[start]
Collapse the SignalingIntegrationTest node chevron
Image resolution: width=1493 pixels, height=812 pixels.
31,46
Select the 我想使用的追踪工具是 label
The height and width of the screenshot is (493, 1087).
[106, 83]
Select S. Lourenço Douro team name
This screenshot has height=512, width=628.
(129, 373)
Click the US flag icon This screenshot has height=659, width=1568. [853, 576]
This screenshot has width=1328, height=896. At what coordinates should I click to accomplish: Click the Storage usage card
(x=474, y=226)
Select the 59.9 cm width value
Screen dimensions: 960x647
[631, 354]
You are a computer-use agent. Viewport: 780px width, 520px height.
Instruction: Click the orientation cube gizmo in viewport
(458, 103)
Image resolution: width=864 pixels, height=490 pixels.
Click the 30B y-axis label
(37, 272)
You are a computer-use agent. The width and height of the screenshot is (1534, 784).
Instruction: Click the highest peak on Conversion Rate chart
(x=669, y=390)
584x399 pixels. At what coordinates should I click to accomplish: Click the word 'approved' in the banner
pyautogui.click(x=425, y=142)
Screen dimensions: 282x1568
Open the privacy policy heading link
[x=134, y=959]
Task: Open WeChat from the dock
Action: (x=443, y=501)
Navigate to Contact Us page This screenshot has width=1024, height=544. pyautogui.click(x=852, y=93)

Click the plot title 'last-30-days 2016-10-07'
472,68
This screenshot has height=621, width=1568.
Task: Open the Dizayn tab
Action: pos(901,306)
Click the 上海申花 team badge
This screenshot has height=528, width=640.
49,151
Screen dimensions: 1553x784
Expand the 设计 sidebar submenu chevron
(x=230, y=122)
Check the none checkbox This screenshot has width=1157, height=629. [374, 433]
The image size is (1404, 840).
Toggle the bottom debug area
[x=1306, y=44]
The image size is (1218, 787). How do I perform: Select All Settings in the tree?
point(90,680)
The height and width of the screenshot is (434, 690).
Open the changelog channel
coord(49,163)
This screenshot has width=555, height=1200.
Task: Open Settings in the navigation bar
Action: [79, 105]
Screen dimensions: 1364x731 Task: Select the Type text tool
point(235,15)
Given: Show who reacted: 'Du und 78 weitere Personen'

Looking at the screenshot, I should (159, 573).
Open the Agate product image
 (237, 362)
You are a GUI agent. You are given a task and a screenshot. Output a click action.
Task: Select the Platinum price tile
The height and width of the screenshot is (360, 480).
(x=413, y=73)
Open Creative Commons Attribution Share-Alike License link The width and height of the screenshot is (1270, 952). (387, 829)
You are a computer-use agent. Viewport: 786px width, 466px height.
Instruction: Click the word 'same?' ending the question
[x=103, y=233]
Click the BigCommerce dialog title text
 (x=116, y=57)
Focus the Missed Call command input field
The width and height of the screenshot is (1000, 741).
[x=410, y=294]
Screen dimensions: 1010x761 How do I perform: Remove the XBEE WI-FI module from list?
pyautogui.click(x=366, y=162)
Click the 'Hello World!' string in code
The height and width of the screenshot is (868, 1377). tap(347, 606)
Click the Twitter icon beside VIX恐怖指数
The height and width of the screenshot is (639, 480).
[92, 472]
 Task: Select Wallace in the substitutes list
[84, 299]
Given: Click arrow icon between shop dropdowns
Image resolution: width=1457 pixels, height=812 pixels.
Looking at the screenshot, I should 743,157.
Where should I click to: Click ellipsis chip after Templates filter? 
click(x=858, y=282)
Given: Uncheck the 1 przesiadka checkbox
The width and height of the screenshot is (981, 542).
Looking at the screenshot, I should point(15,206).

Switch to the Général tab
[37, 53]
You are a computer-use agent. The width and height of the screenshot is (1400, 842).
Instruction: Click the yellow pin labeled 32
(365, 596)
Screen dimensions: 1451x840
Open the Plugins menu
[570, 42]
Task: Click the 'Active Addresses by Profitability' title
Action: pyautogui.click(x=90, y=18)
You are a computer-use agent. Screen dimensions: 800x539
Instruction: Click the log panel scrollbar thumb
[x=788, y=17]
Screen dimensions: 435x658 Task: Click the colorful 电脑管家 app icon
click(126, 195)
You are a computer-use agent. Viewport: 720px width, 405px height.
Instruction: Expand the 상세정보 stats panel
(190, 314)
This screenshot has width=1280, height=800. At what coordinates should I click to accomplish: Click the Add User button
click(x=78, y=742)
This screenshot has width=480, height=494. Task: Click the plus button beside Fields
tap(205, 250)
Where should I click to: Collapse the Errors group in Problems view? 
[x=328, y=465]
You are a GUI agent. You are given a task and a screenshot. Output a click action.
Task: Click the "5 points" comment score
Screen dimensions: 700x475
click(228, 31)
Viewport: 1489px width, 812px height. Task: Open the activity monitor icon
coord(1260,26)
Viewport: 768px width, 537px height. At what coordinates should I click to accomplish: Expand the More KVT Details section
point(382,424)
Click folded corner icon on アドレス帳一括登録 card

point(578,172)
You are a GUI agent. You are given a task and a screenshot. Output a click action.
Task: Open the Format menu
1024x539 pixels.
[end]
How many lines of the records above contain the word "agent"? Give only the number.

**RESULT FOR THIS TASK:** 9